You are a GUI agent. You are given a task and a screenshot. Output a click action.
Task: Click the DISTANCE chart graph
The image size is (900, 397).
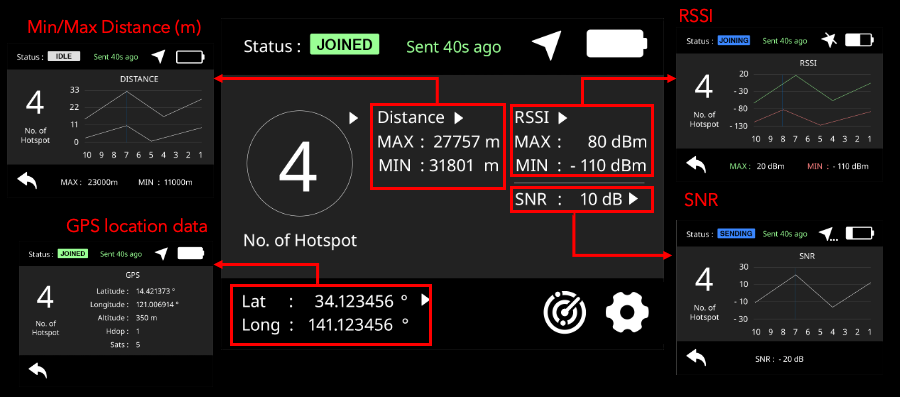click(143, 116)
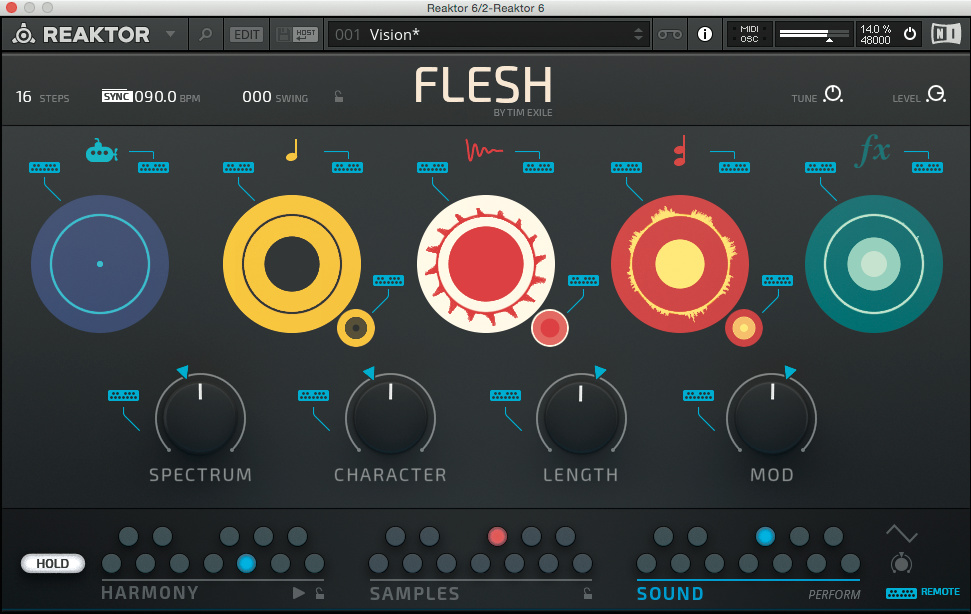The image size is (971, 614).
Task: Open the Vision preset selector
Action: click(x=488, y=35)
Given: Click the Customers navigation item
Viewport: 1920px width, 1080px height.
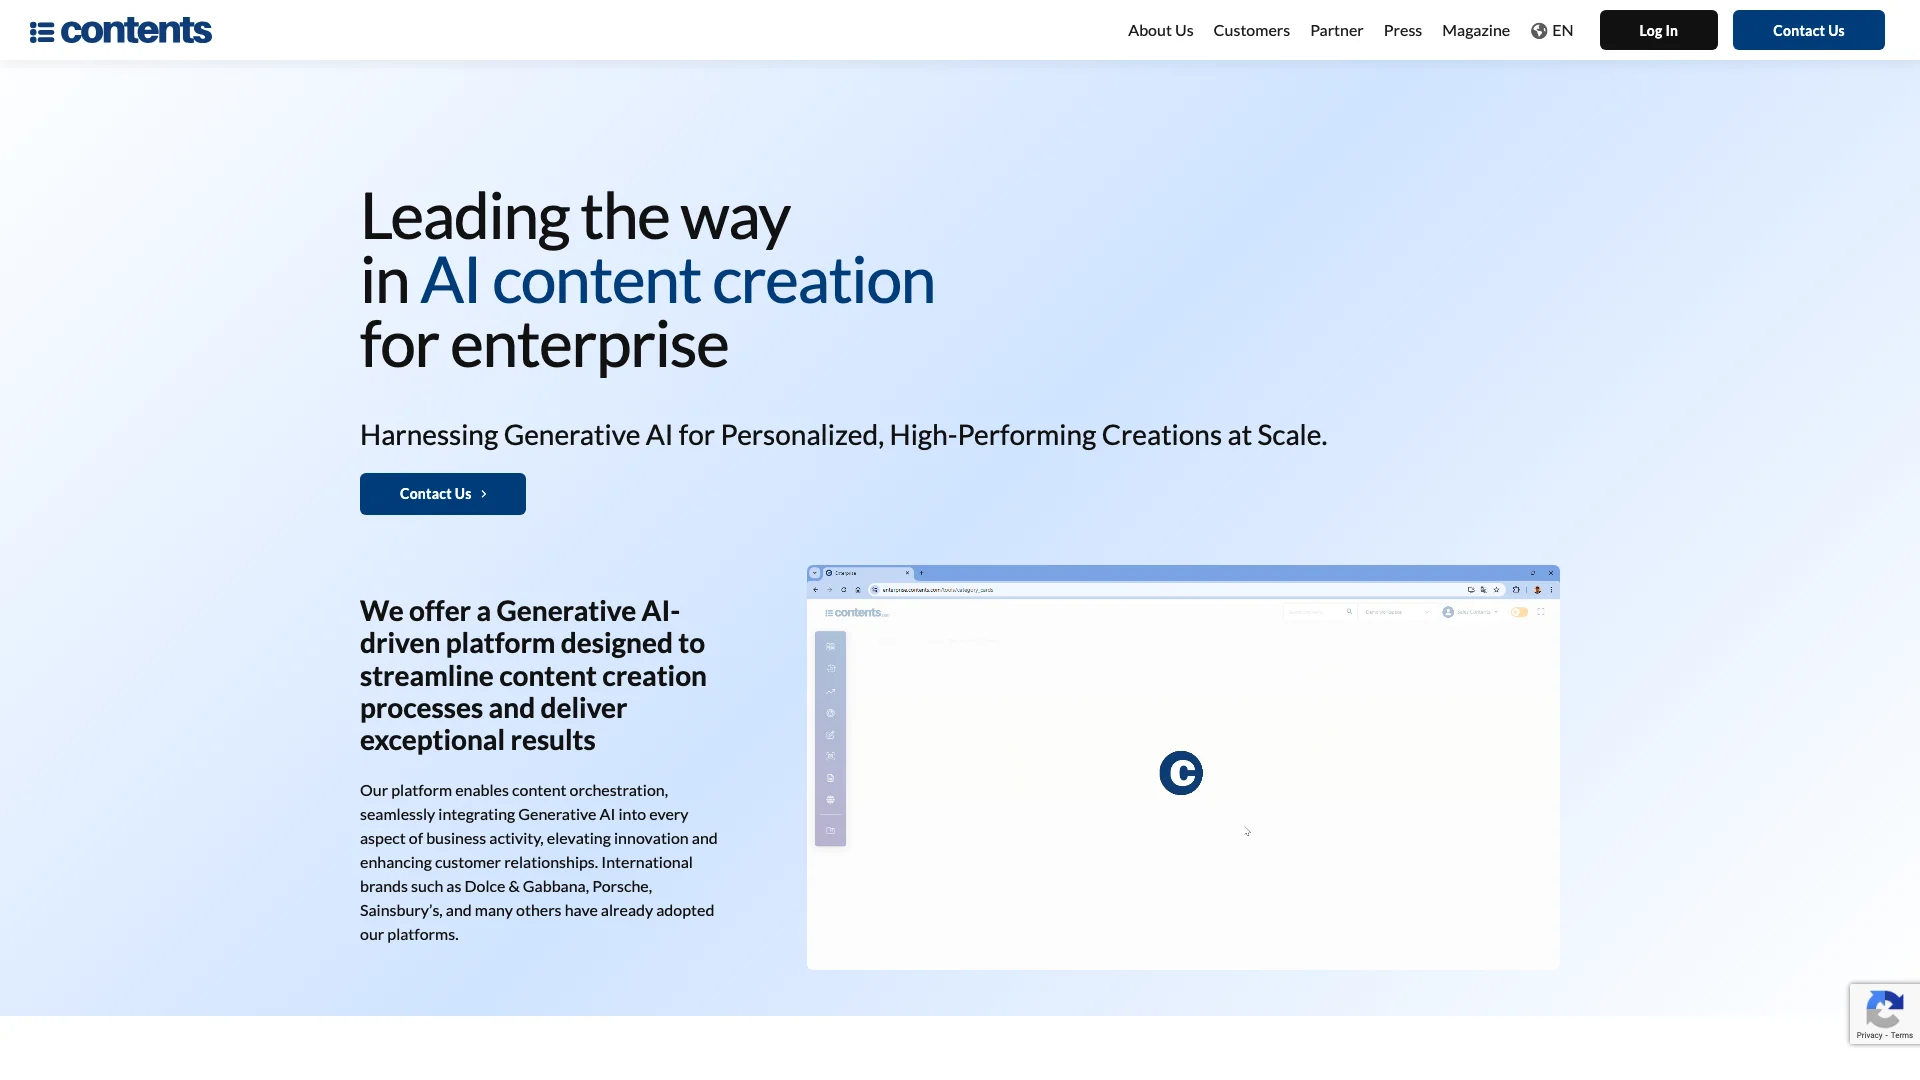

------------------------

■ **Task to carry out**: Copy out every line of the items above word for word, leaving out the pictures.

■ **Right answer**:
You are a GUI agent. You are given a task and a screenshot. Output a click action.
Task: Click the DISTANCE chart graph
The image size is (900, 397).
click(143, 116)
The image size is (971, 614).
Task: Open the Vision preset selector
Action: click(x=488, y=35)
Given: Click the Customers navigation item
Viewport: 1920px width, 1080px height.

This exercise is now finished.